I have a Neural Network model that provides predictions for the future returns of a portfolio comprising stocks and cryptocurrencies. The original model operates on standard time bars and generates daily predictions at a specific time, utilising processed OHLC (Open, High, Low, Close) candlestick data as input.
My question is general and the details of the model are not important. The most important thing is that the features are computed from the time bars. For example, the input dataset can be the intraday 5min candles for each instrument, where some processing is involved on the values of the candles.

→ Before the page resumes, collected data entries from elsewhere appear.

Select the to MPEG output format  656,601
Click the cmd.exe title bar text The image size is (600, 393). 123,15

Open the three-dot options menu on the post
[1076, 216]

I would like to extend this Neural Network model to make it work with dollar bars, instead of time bars. The first questions that comes to my mind are
- The original model is time-dependent, issuing predictions daily at specific times. When transitioning to dollar bars, this time sensitivity is lost. How can we establish criteria for determining when the model should make predictions? For a single-instrument model, one possible approach might involve assessing the average daily count of dollar bars within a given sampling size and making predictions accordingly. However, when dealing with a multi-instrument model, how can we adapt this criterion?

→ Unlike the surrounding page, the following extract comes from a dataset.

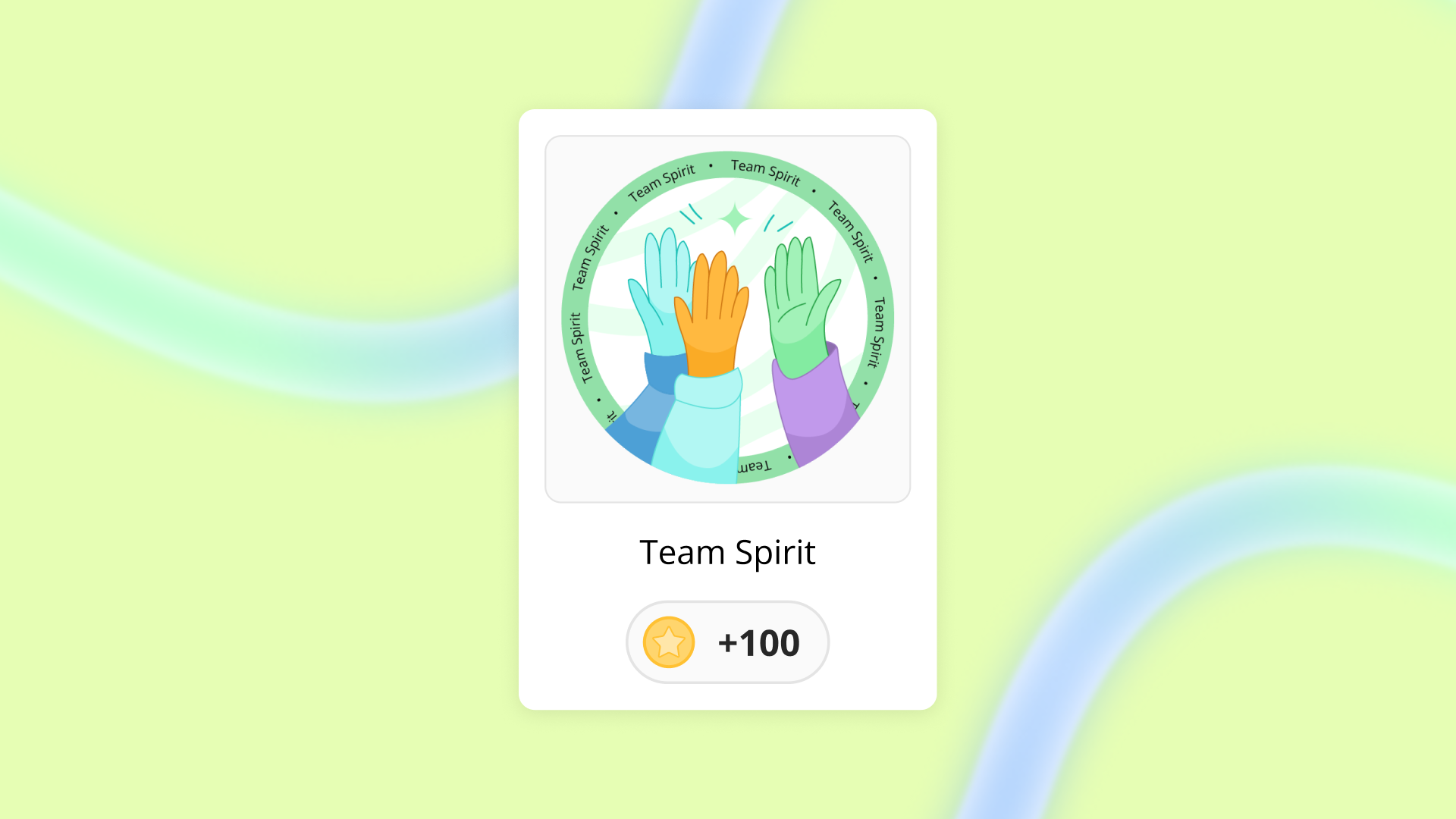Image resolution: width=1456 pixels, height=819 pixels.
Task: Select the Team Spirit badge image frame
Action: [x=727, y=318]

- What are the most prominent features that can be derived from dollar bars and are suitable for serving as inputs to a neural network? In the earlier example, the input dataset consists of a dataframe containing 5-minute intraday candles. We can reliably anticipate that there will be a 10:00 AM candle for any instrument every day. Consequently, by choosing this candle as a feature, we ensure that the input dataset consistently contains information about the 10:00 AM candle. However, when dealing with dollar bars, there is no assurance that two instruments will share the same dollar bar. So, it seems there is an ambiguity on how I can univocally define the input features for a Neural Network model.